Table 2 As of February 2019, the top ten data and metadata standards (all tagged ‘Ready’) ranked according to the number of implementations by databases and repositories

To understand how journals and publishers select which resource to recommend (https://fairsharing.org/recommendations), we have worked closely with the editors from the following eight journals or publishers: EMBO Press, F1000Research, Oxford University Press’s GigaScience, PLOS, Elsevier and Springer Nature’s BioMed Central and Scientific Data. As shown in Table 3 (https://fairsharing.org/article/live_list_standards_in_policies), as of February 2019, the 13 data policies of these journals or publishers recommend a total of 33 standards: 18 reporting guidelines, 8 terminology artifacts and 7 models/formats. Surprisingly, out of these 33, only 1 (the NCBI Taxonomy) is in the top ten standards most implemented by databases and repositories (as shown in Table 1), whereas one-third (10 reporting guidelines and 1 terminology artifact) are not even implemented. Furthermore, these data policies recommend 187 (generalist and domain-specific) databases and repositories. The 26 that occupy the top five positions are shown in Table 4 (https://fairsharing.org/article/live_list_databases_in_policies). As expected, this top tier includes public databases and repositories from major research and infrastructure providers from the United States and Europe; the domain-specific UniProt Knowledgebase (https://doi.org/10.25504/FAIRsharing.s1ne3g) is at the top of the list with the higher number of standards implemented.
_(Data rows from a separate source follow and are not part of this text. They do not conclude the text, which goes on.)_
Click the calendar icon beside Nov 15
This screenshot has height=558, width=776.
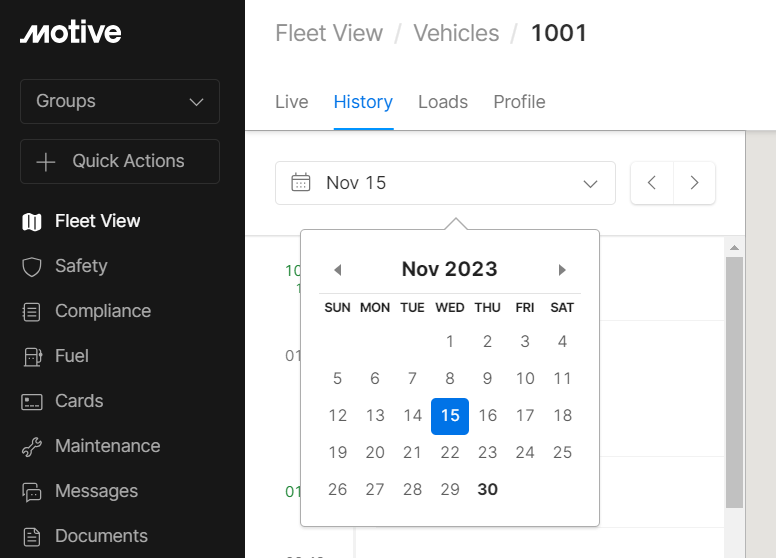pyautogui.click(x=300, y=183)
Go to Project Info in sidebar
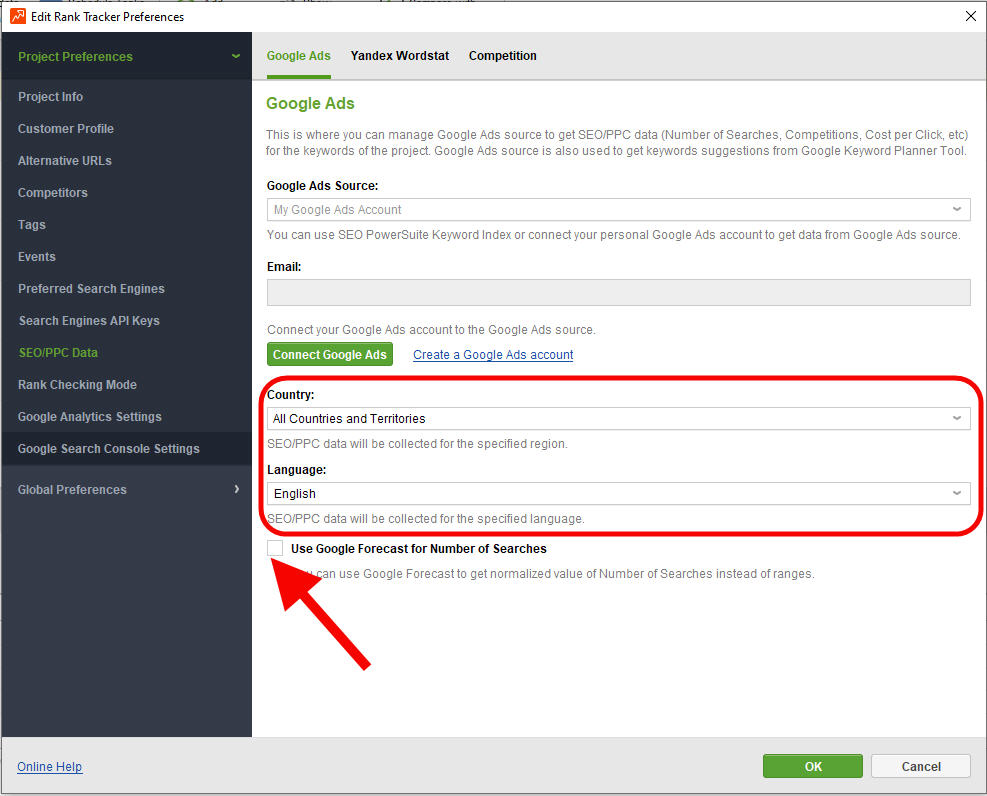 51,97
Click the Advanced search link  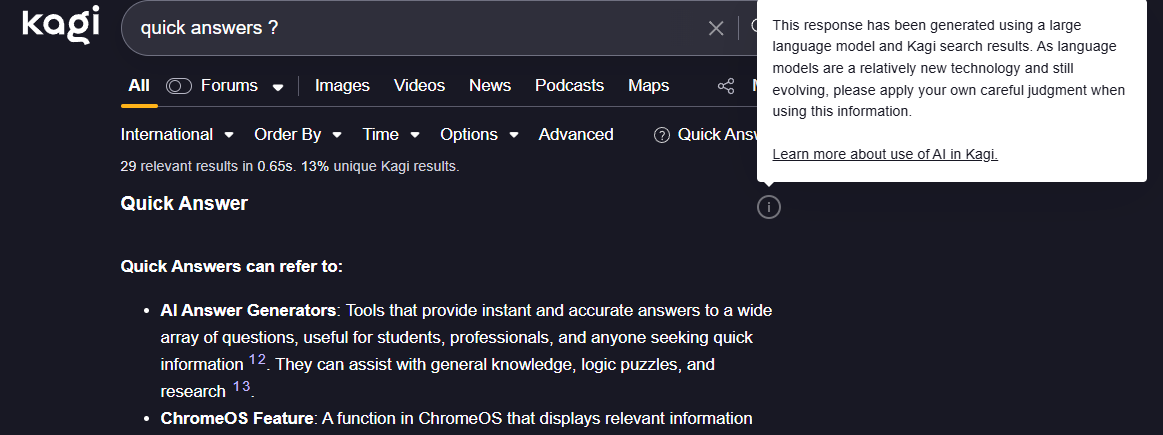pyautogui.click(x=576, y=135)
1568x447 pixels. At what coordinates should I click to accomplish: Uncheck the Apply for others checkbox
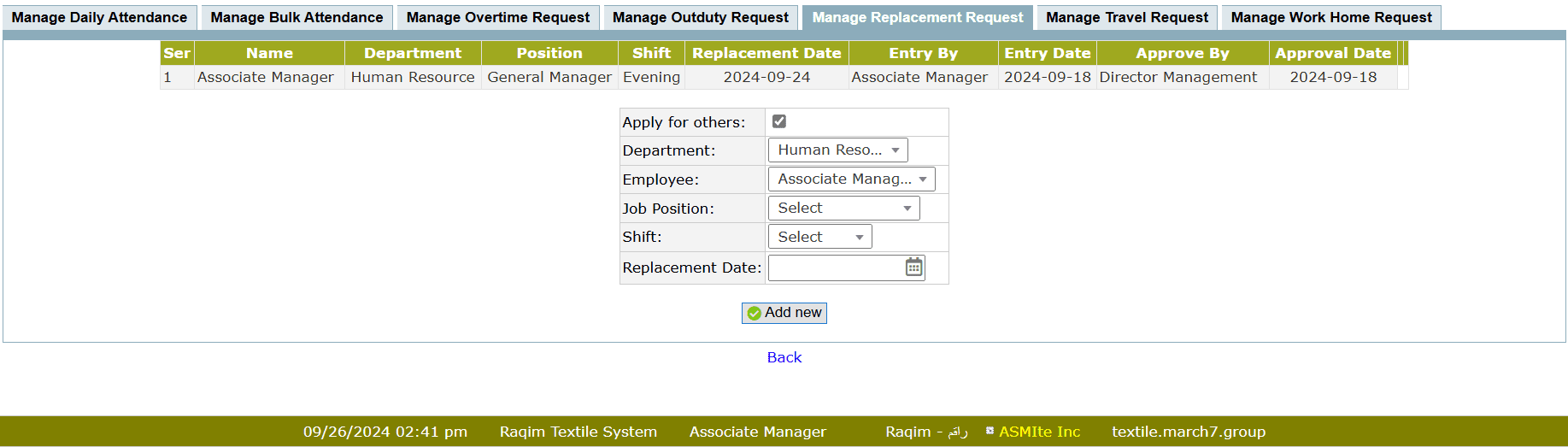[779, 121]
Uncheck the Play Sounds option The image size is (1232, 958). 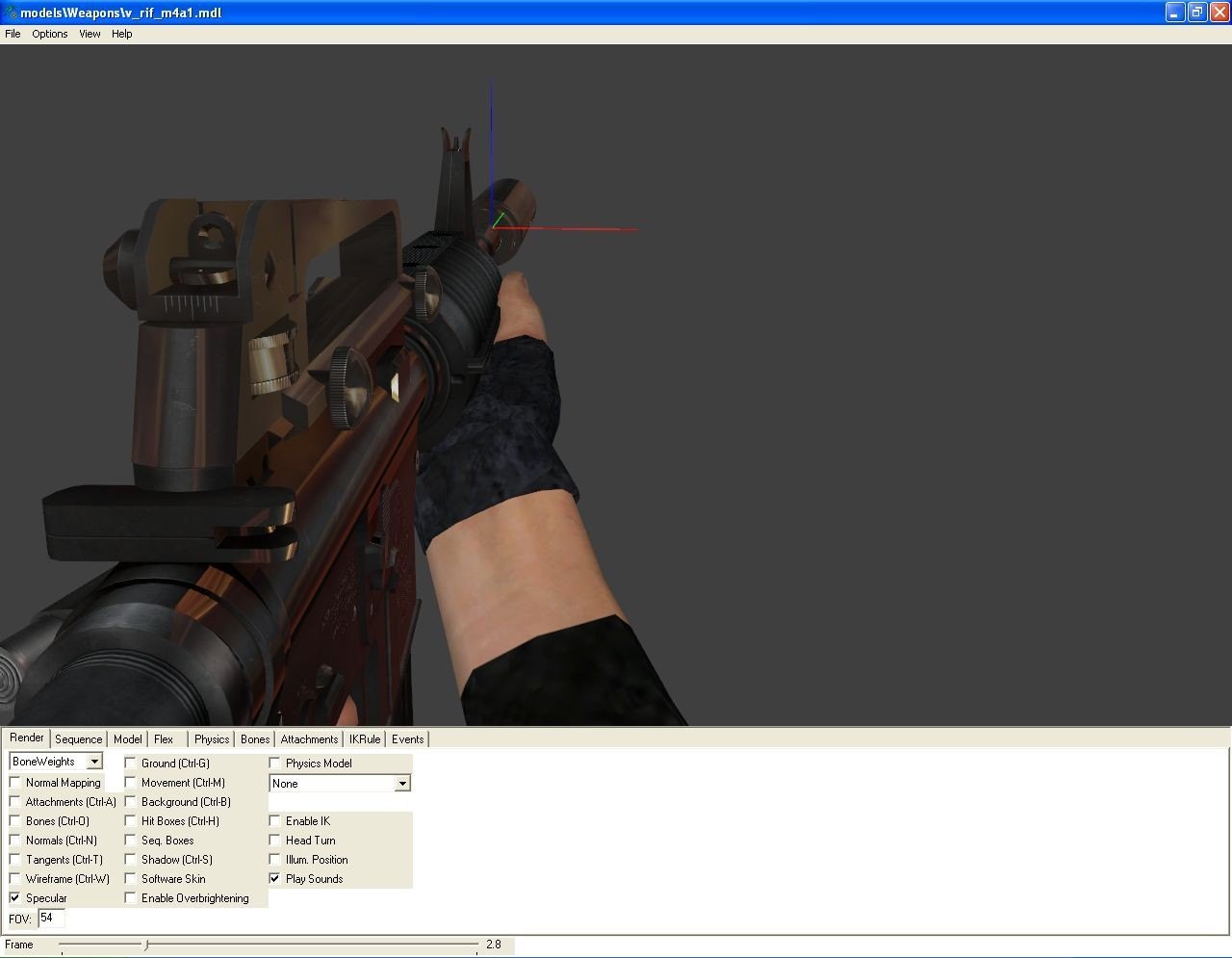[x=275, y=878]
However, this analysis also indicates that an additional 185 standards that are implemented by the recommended databases and repositories are not explicitly mentioned at all in these 13 journals’ or publishers’ data policies.

Table 3 As of February 2019, the 33 reporting guidelines in the top five positions (all tagged ‘Ready’) ranked according to the number of recommendations by 13 journals’ or publishers’ data policies (see main text) and subsequently ordered by the number of databases and repositories that implement them
Table 4 As of February 2019, the 26 databases and repositories in the top five positions (all tagged ‘Ready’) ranked according to the number of recommendations by 13 journals’ or publishers’ data policies (see main text) and subsequently ordered by the number of standards implemented

If one looks instead at all 82 journals’ or publishers’ data policies curated in FAIRsharing (instead of just 13), one sees the same discrepancy. As of February 2019, only 66 data policies mention one or more specific standards (https://fairsharing.org/article/live_list_journal_policies); the minimal reporting guidelines are recommended 17 times as often as terminology artifacts and 12 times as often as models/formats (and model formats are heavily implemented by data repositories); databases are recommended 702 times, with 187 databases recommended in total, 44 times as often as models/formats.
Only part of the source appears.